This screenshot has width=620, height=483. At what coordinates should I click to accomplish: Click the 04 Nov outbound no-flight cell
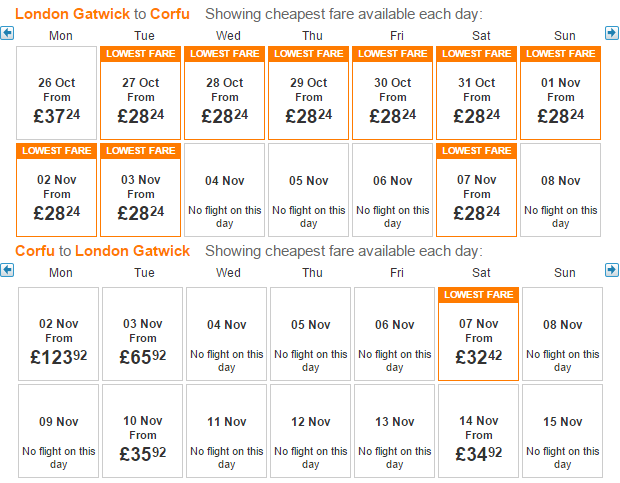[224, 190]
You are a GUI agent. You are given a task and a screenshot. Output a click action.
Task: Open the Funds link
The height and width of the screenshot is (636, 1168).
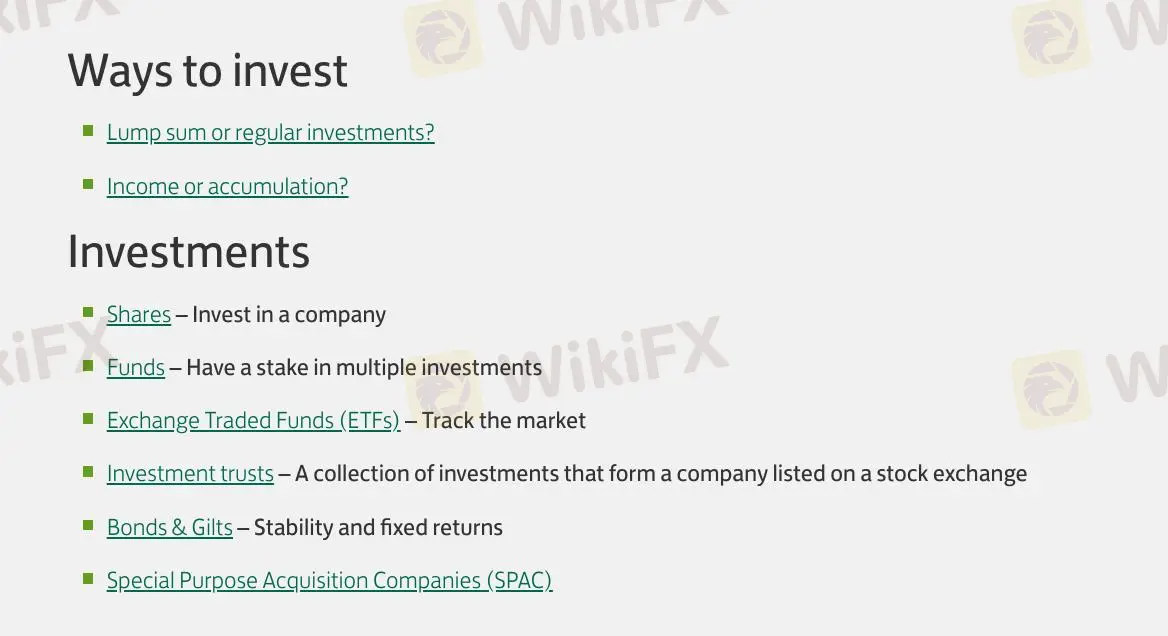point(135,367)
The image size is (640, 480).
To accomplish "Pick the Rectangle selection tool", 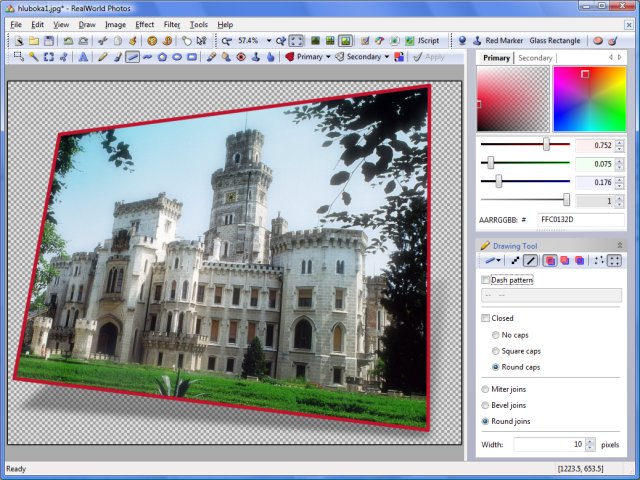I will (18, 57).
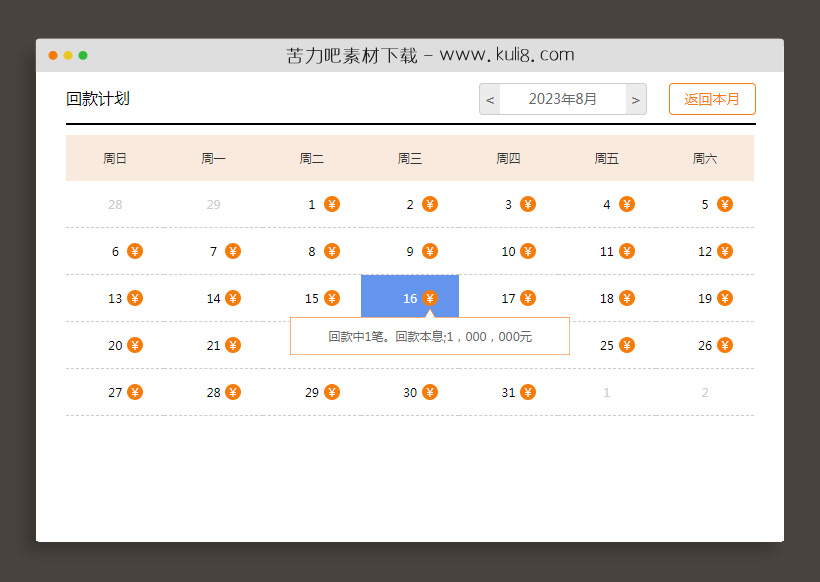Screen dimensions: 820x582
Task: Open the 2023年8月 month selector
Action: click(563, 99)
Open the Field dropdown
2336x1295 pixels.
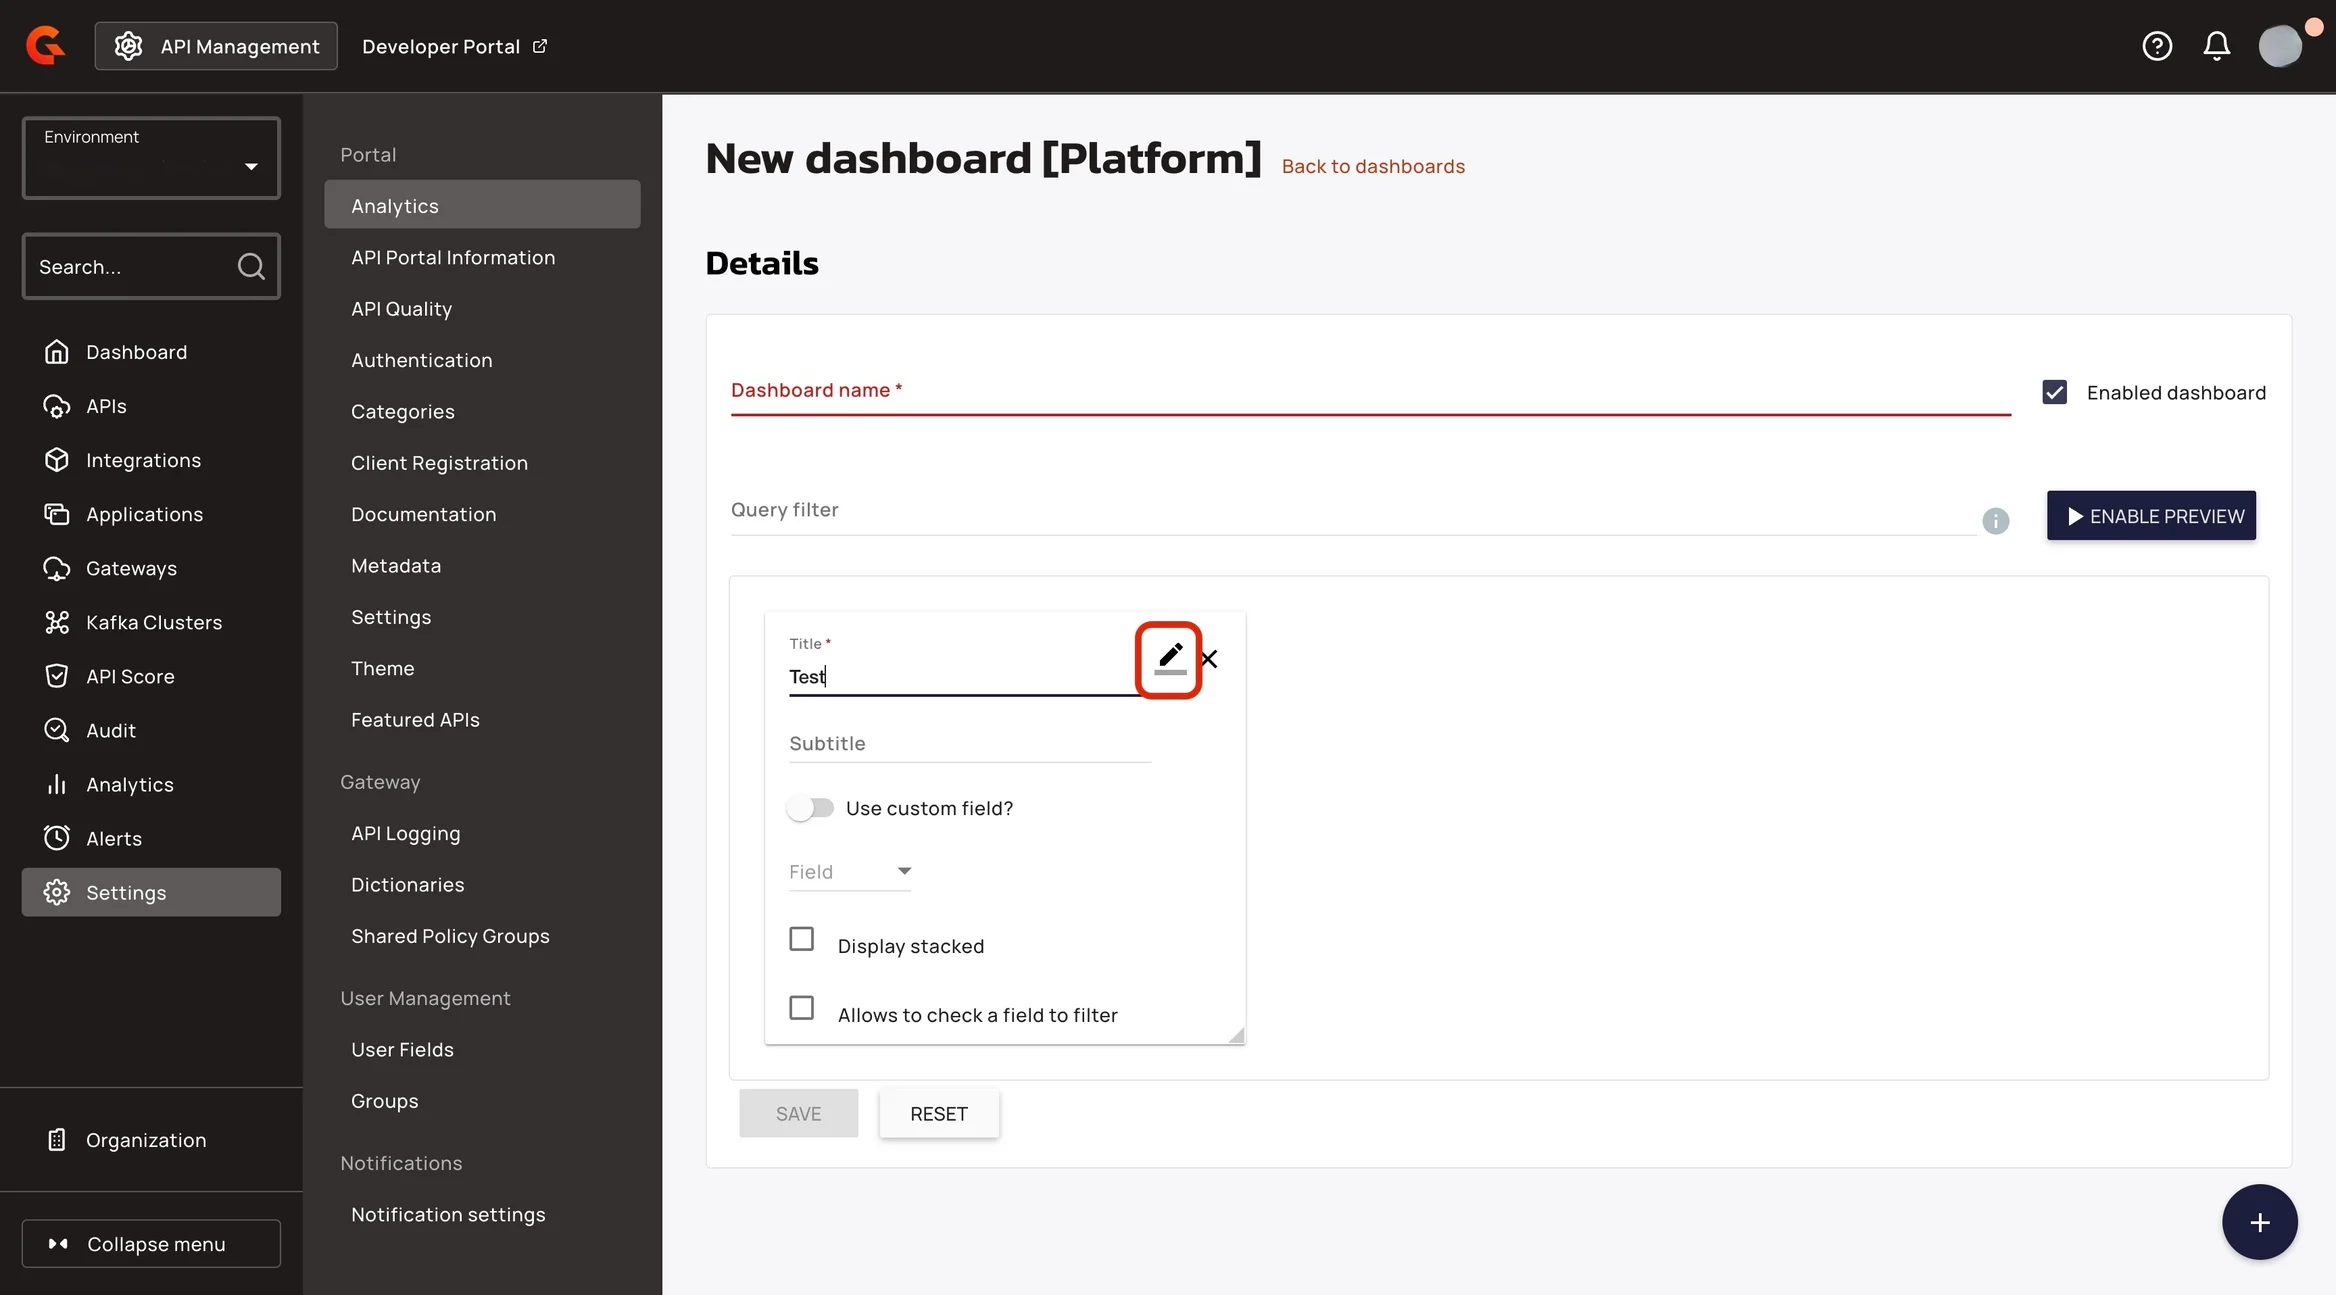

▶ _Set task_: Reproduce the data verbatim, beginning with its first line and continuing through the line that contains "point(135,367)", and omit the pictures from your reproduction.

▶ _Full answer_:
This screenshot has width=620, height=483. At what coordinates should I click to accomplish: Click the 04 Nov outbound no-flight cell
[224, 190]
You are a GUI agent. You are given a task and a screenshot. Output a click action.
Task: Open the Funds link
The height and width of the screenshot is (636, 1168).
point(135,367)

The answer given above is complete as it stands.